One evening, two days after the departure of the company, Aline brought Catherine to Madame Graslin’s apartment.  La Farrabesche stopped short, horrified at the change so suddenly wrought in her mistress, whose face seemed to her almost distorted.

“Good God, madame!” she cried, “what harm that girl has done!  If we had only foreseen it, Farrabesche and I, we would never have taken her in.  She has just heard that madame is ill, and sends me to tell Madame Sauviat she wants to speak to her.”

“Here!” cried Veronique.  “Where is she?”

“My husband took her to the chalet.”

“Very good,” said Madame Graslin; “tell Farrabesche to go elsewhere.  Inform that lady that my mother will go to her; tell her to expect the visit.”
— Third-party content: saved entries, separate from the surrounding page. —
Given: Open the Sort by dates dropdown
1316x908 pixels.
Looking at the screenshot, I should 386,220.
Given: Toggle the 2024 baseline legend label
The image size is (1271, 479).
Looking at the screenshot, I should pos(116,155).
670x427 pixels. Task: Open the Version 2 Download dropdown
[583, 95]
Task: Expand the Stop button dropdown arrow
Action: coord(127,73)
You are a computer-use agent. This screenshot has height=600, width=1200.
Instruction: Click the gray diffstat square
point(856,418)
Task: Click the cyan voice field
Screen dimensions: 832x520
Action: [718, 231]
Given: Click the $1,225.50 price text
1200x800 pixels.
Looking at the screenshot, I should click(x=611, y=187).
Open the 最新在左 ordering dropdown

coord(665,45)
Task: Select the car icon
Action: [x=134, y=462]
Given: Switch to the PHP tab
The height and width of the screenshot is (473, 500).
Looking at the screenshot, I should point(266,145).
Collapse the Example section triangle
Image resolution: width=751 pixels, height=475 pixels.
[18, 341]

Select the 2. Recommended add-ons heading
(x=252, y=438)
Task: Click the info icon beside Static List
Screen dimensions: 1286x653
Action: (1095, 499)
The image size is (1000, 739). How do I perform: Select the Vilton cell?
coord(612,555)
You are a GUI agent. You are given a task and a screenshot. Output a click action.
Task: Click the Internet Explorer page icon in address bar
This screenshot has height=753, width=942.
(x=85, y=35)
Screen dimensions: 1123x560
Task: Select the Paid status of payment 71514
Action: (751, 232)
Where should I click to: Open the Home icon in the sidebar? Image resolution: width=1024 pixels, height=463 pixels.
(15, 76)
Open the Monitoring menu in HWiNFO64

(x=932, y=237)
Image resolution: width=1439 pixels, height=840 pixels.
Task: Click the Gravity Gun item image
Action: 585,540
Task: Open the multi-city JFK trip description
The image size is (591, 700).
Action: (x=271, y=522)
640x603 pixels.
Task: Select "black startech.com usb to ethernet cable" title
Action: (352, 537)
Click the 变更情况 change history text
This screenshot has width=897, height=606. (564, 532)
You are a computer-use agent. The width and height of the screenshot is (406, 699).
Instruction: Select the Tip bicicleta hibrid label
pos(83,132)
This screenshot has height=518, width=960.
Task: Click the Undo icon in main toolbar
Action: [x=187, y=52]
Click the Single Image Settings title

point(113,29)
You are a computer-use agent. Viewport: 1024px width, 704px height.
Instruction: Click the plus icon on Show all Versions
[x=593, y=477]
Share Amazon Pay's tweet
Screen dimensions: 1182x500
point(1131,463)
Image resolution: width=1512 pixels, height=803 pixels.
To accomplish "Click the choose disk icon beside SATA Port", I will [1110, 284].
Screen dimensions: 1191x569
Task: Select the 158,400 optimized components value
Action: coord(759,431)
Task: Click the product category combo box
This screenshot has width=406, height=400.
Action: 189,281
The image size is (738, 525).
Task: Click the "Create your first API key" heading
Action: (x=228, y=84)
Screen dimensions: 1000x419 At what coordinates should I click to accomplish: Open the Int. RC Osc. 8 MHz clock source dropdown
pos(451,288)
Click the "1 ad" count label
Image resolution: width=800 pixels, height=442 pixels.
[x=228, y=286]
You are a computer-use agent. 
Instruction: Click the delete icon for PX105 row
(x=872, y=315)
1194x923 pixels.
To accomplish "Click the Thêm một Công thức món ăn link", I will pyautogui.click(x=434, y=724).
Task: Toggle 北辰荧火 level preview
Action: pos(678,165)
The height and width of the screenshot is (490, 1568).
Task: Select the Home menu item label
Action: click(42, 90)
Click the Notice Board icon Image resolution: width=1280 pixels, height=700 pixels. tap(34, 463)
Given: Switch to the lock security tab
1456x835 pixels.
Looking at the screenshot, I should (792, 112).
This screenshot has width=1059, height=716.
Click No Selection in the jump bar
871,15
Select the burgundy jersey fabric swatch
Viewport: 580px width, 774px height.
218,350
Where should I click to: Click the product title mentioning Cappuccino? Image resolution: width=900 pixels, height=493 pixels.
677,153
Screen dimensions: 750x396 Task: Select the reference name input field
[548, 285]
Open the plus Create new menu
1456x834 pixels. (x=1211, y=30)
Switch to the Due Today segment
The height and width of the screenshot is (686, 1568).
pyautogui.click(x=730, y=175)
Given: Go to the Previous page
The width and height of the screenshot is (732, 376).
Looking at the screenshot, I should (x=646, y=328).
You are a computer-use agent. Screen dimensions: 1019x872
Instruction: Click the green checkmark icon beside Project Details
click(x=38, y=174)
As soon as it was dark Veronique, leaning on her mother’s arm, walked slowly through the park to the chalet.  The moon was shining with all its brilliancy, the air was soft, and the two women, visibly affected, found encouragement, of a sort, in the things of nature.  The mother stopped now and then, to rest her daughter, whose sufferings were poignant, so that it was well-nigh midnight before they reached the path that goes down from the woods to the sloping meadow where the silvery roof of the chalet shone.  The moonlight gave to the surface of the quiet water, the tint of pearls.  The little noises of the night, echoing in the silence, made softest harmony.  Veronique sat down on the bench of the chalet, amid this beauteous scene of the starry night.  The murmur of two voices and the footfall of two persons still at a distance on the sandy shore were brought by the water, which sometimes, when all is still, reproduces sounds as faithfully as it reflects objects on the surface.  Veronique recognized at once the exquisite voice of the rector, and the rustle of his cassock, also the movement of some silken stuff that was probably the material of a woman’s gown.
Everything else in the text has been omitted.